Climate and Science Reporter
Ban or charging for plastic bags is helping them to prevent them from terminating on the American coastline, showing a study of the country’s litter.
Thousands of cleanup figures have shown that areas that tried to reduce the use of bags were seen falling as a percentage of total garbage as compared to the areas that did not try.
Charging for ban or bags did better work in the state rather than the city level, and had a major impact in places with a major litter problem.
Despite good news, researchers warned that, overall, more plastic bags are being found across the US – they are only growing less in places that are trying to deal with the issue.
Plastic bags in the US vary greatly by laws state, county and city, which made a useful place for researchers to test the effectiveness of bag policies.
Policies are banned and partial ban (where only thin bags are banned), ranging the bags and pre-enclosure laws, where the state prevents counties and towns from regulating plastic bags themselves.
Researchers used data from noise cleanup, which used to enter bags as a percentage of all the items collected, and saw how it vary in areas with a policy compared to those.
On average, the bag made 4.5% of the items collected in cleanup, and cigarette butts, food wrappers, plastic bottle cap and the fifth most common items found after bottles of plastic drinks.
Various models were used to analyze the data, which estimated that the relative decrease in bags in areas with policy was between 25% and 47%.
Comparing 182 policies and 45,067 cleanliness from 2016 to 2023, the authors of the study stated that this was the biggest analysis of how effective such policies are in preventing coastline garbage.
Plastic bag ‘only part of the problem’
Conclusions highlight the importance of policy in reducing plastic pollution, prominent study author Anna Papp said.
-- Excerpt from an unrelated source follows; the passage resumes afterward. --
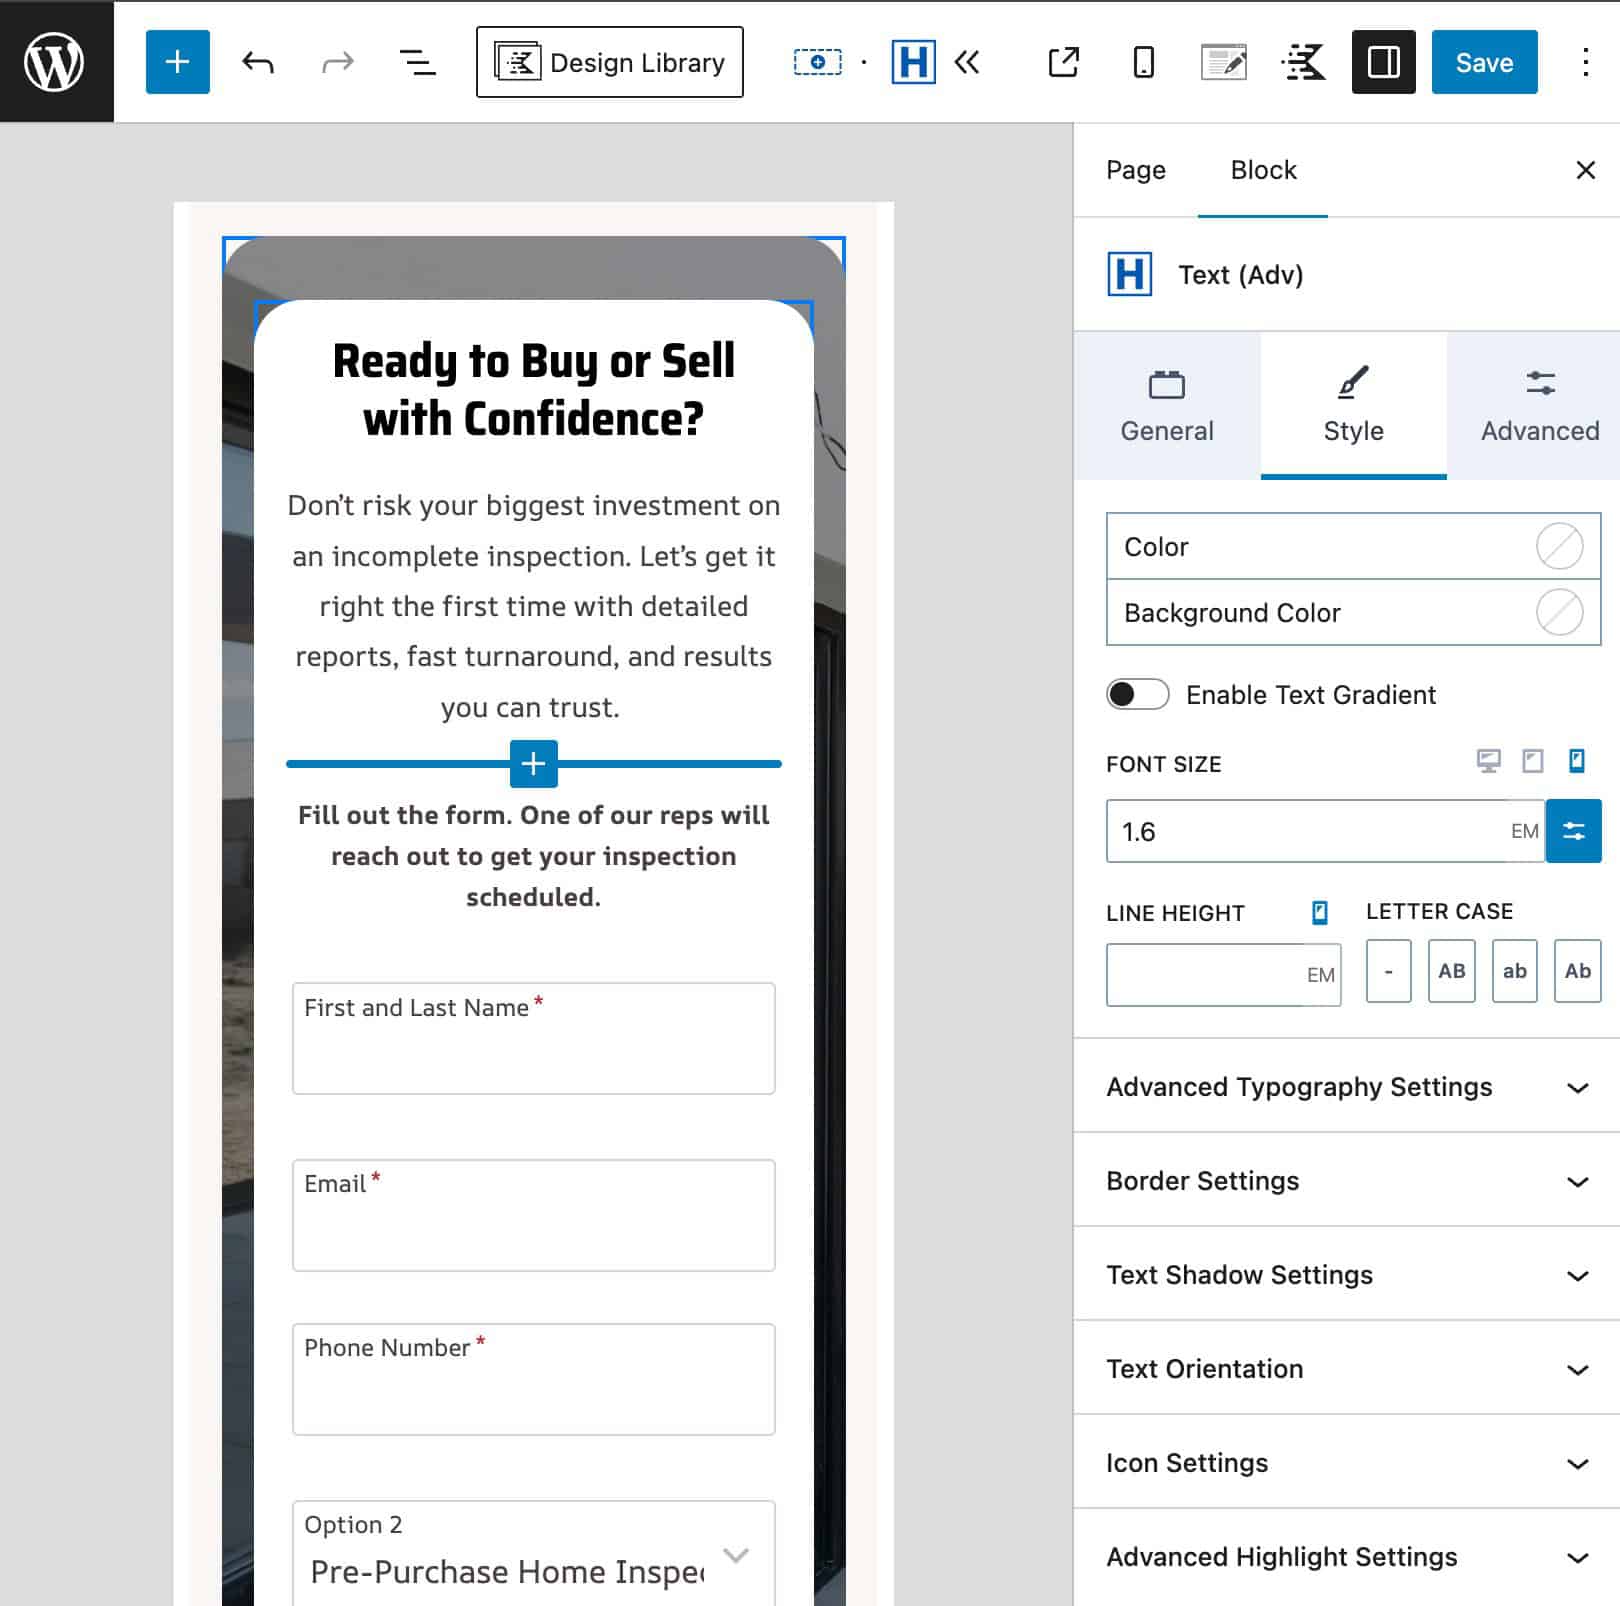
Task: Open the block inserter
Action: [x=177, y=62]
The opportunity for a major policy will be the first global plastic treaty that 175 countries will continue to negotiate in August, later Dialogue collapsed in December,
“Plastic bags strong results in areas with high base line of garbage means that these policies can be particularly effective in these areas,” she said.
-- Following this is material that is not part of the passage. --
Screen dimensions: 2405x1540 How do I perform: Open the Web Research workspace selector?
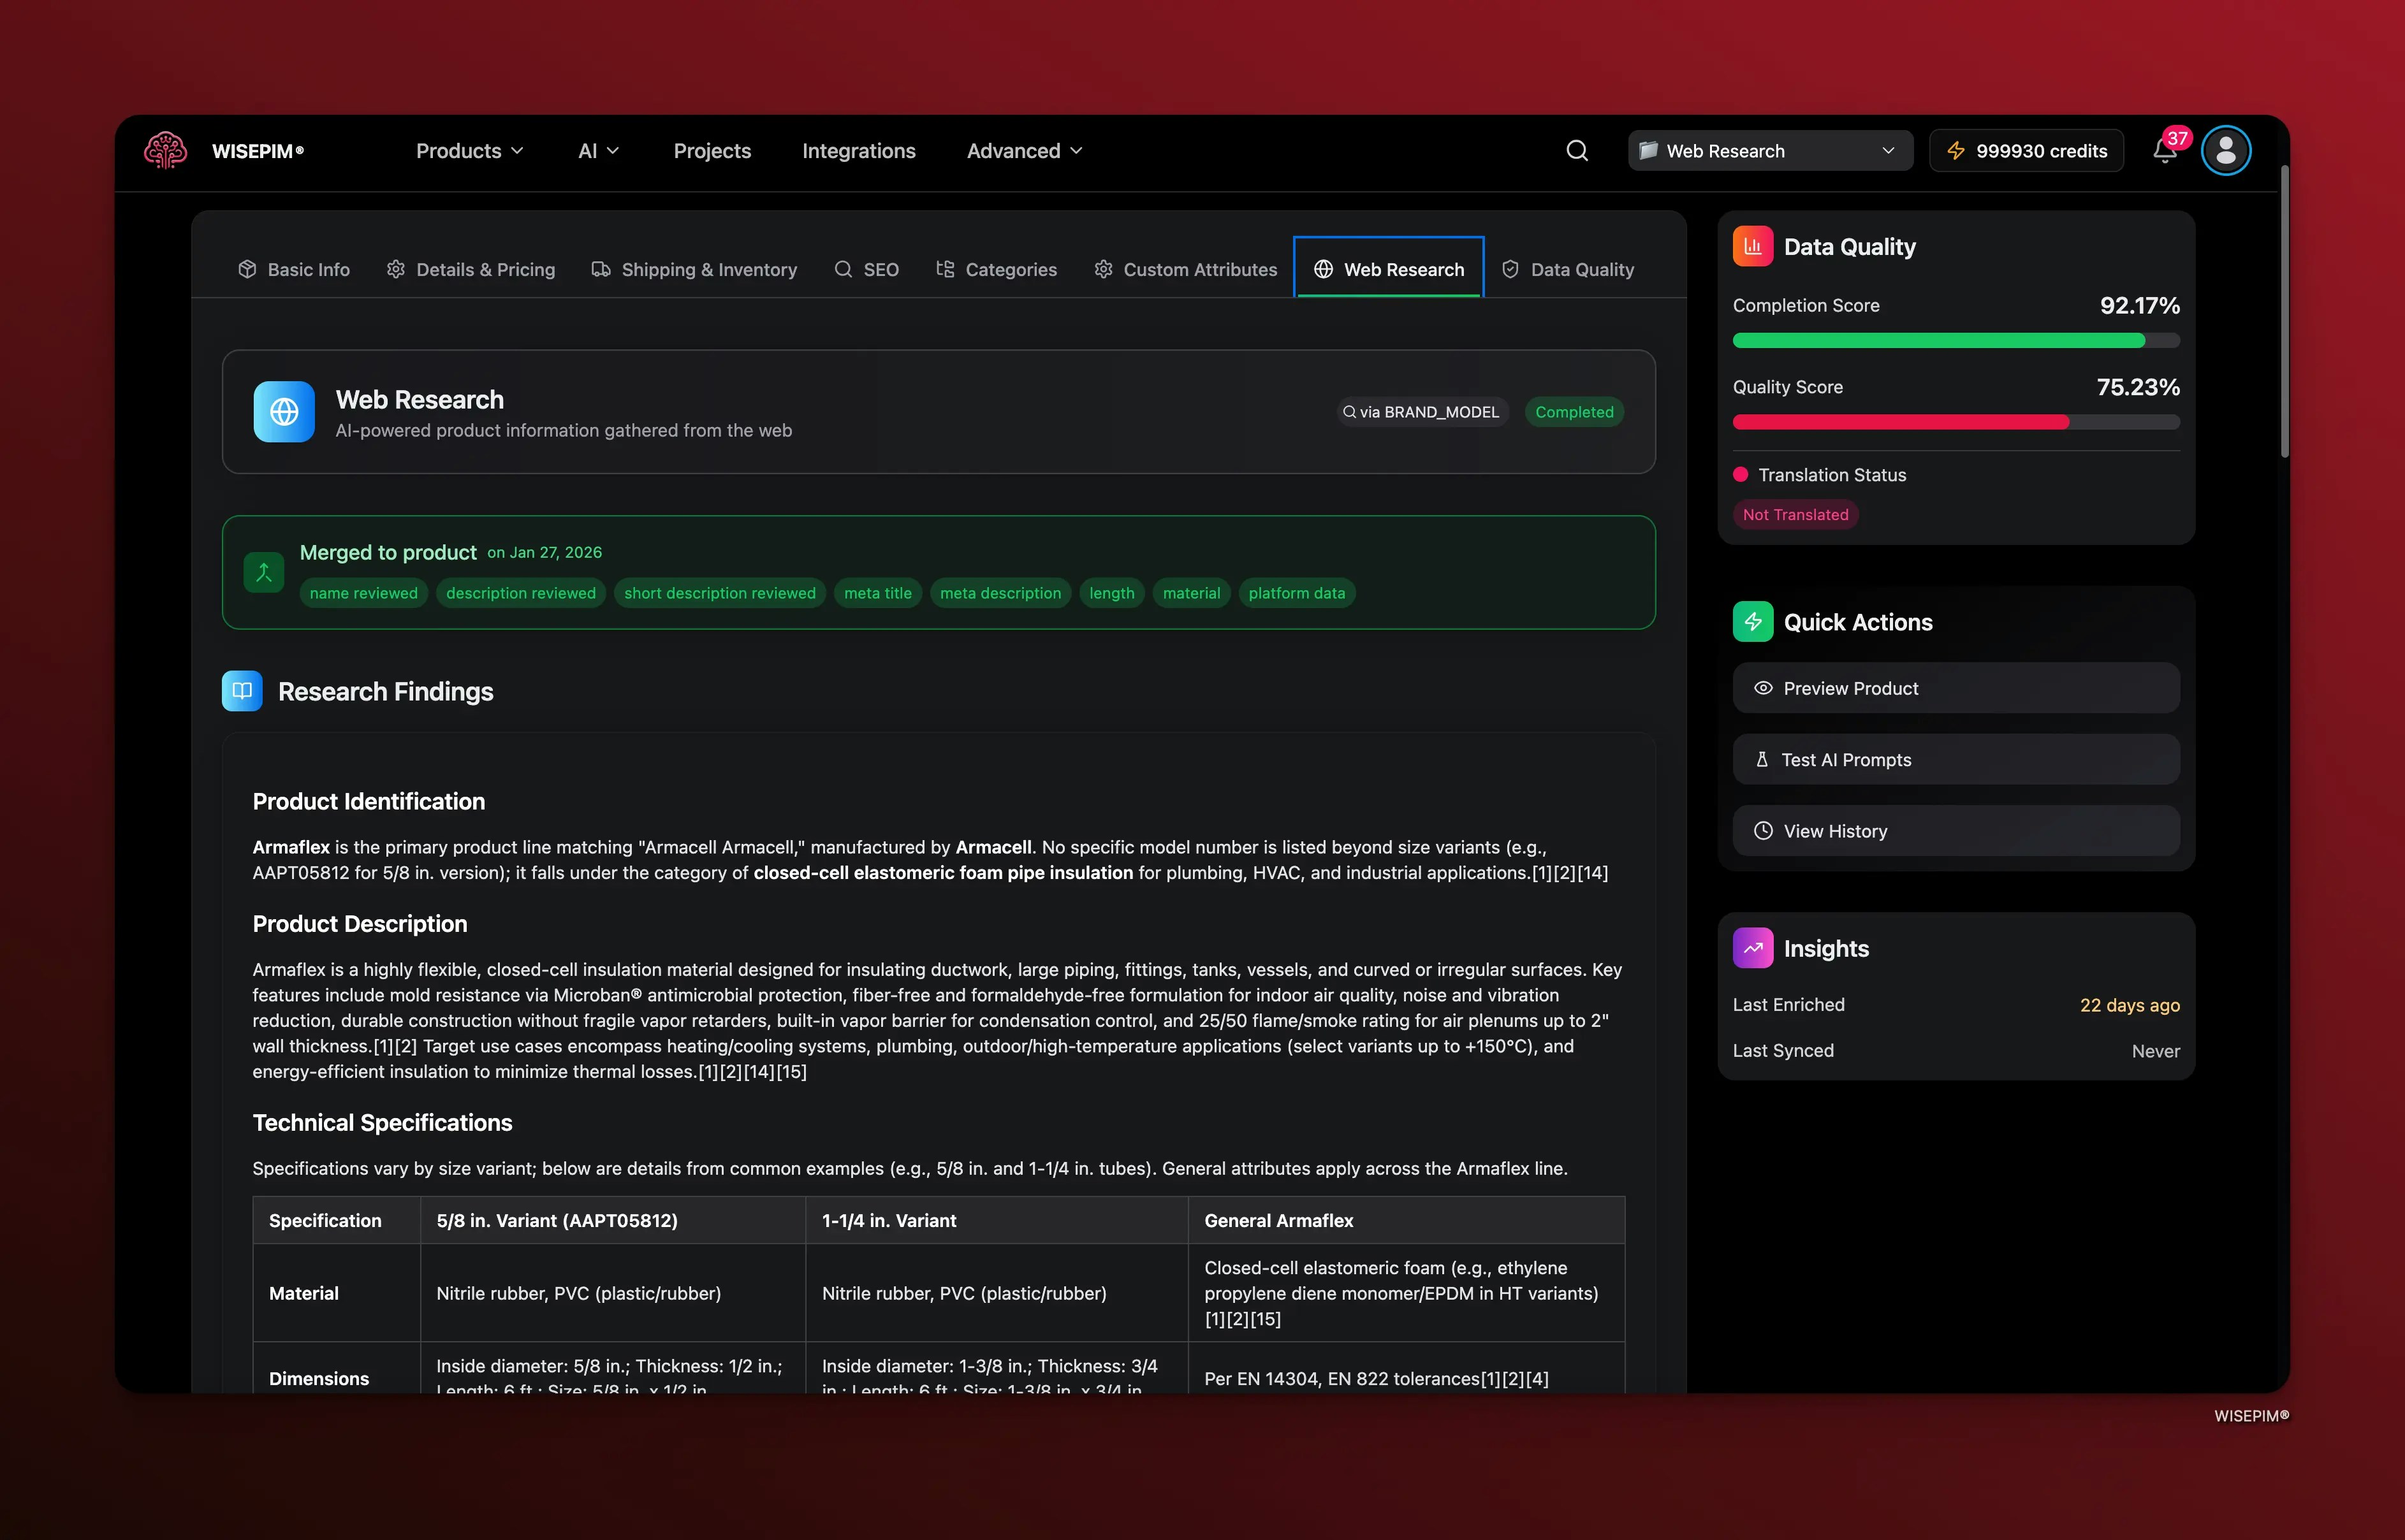pyautogui.click(x=1768, y=150)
“It is also very important to keep in mind with the treaty, addressing just one part of the plastic bag policy problem.
“With focus on the production side, consumption and waste, it requires more comprehensive solutions to address it completely,” he said.
Research said that despite evidence policies, the coastline is working to reduce the lil percentage of plastic bags, the total percentage of the bag is still growing with policies and in places.
This is because plastic pollution keeps increasing in a holistic way, so the policies can only make such a dent in the trend.
In the UK, where the allegations on single-use plastic bags began to be adopted in 2011, a survey found in a survey 80% decline was In the number of bags washed on the beaches over a decade.